If you or someone you know has ever dealt with a substance abuse addiction, you know that chaos and the unexpected are typical during the throes of an addiction. Luckily, with recovery comes a lot of routine and structure.
However, the journey through addiction and recovery is relatively predictable, thanks to the Jellinek Curve. The Jellinek Curve outlines what stages most people can expect to go through as they enter addiction and eventually take the road to sobriety.
The History of the Jellinkek Curve
The Jellinek Curve is a scientific predictor of addiction created by biostatistician and physiologist E. Morton Jellinkek. Since its creation, the Jellinek Curve has been adapted several times over, including notably by Max Glatt. Still, E. Morton Jellinkek is often credited with being the first to begin research into addiction science.
Jellinkek created the Jellinkek Curve model to identify the progressive stages of alcoholism (although the curve typically works for any substance abuse addiction).
After sending out a questionnaire to 1,600 subscribers of the Alcoholics Anonymous Grapevine magazine, Jellinek focused on 98 responses and became convinced that alcoholism had a progression pattern that occurred to most people with the condition. In 1950 he made his first initial sketch of what he thought the progression looked like, which was the beginning of the Jellinkek Curve model. Additional research on a much larger sample allowed Jellinkek to get a clearer picture of each stage.
Jellinkek’s research was revolutionary because it shifted the perception of addiction.
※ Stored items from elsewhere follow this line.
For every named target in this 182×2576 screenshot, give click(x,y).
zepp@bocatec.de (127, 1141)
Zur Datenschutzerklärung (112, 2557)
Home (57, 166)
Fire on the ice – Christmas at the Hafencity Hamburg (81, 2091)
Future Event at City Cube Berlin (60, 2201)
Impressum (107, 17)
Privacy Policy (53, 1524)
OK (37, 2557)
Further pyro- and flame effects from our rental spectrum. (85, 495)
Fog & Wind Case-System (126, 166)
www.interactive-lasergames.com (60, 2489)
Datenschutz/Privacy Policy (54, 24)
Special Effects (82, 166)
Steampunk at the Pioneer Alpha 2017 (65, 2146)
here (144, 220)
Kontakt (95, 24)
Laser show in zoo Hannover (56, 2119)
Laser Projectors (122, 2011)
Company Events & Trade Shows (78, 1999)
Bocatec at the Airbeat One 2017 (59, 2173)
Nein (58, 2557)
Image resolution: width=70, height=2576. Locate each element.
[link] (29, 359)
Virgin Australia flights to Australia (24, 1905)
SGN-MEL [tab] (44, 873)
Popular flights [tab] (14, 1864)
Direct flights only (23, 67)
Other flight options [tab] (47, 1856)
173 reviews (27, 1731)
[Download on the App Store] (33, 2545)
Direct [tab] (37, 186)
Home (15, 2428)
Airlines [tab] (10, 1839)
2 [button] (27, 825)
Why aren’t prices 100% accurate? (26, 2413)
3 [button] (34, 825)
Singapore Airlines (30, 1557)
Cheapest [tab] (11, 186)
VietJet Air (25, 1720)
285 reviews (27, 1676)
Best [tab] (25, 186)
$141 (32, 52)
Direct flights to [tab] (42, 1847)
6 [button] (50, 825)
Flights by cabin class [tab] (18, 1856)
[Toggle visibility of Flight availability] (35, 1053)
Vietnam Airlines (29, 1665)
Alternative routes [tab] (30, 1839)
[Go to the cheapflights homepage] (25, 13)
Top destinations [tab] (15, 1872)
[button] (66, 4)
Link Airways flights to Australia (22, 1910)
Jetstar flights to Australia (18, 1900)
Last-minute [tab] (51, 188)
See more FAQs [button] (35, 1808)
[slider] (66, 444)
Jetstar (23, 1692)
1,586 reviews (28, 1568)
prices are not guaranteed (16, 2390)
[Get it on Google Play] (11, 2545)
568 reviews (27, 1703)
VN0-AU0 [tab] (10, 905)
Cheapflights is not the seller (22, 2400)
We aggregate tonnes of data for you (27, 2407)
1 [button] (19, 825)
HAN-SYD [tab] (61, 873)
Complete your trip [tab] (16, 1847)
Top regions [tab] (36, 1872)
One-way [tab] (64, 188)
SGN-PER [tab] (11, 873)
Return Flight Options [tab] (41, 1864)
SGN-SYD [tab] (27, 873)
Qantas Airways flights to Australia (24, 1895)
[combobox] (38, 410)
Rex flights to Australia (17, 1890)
The Jellinkek Curve helped to show that addiction was a journey and a condition, not just a person being “weak and immoral.”
A few years after Jellinkek identified and published the curve, an important (and permanent) addition was made. Doctor and founder of the Alcoholism Treatment Unit at Warlingham Park, Max M. Glatt, found that his patients experienced an upswing in recovery and adjusted the chart to include this stage.
What is the Jellinkek Curve?
The Jellinkek Curve shows the typical path people go through with addiction and recovery. The curve can be split into three stages:
The Crucial Stage
This first stage is when addiction appears and takes over. A person gradually (or quickly) transitions from occasional, social drinking to binge drinking and daily drinking. At the crucial stage, the individual cannot stop their drinking frequency or amount, which brings them to the lowest part of the curve.
The Chronic Stage
At the bottom of the Jellinek Curve is a loop. When a person is in this part of the curve, they spiral into addiction. They become trapped in cyclical patterns of overdrinking, trying to stop, and starting back up again. At this stage, external help from friends and family, such as interventions and encouragement to go to rehab, are vital.
The Rehabilitation Stage
The rehabilitation stage starts with the person struggling with addiction finally being genuinely open to accepting help. They want to overcome their addiction and get better. From this moment, things go up and up as they progress in their recovery. Rehabilitation isn’t easy, and it takes time, but once a person is committed, there’s a good chance they’ll make it to sobriety.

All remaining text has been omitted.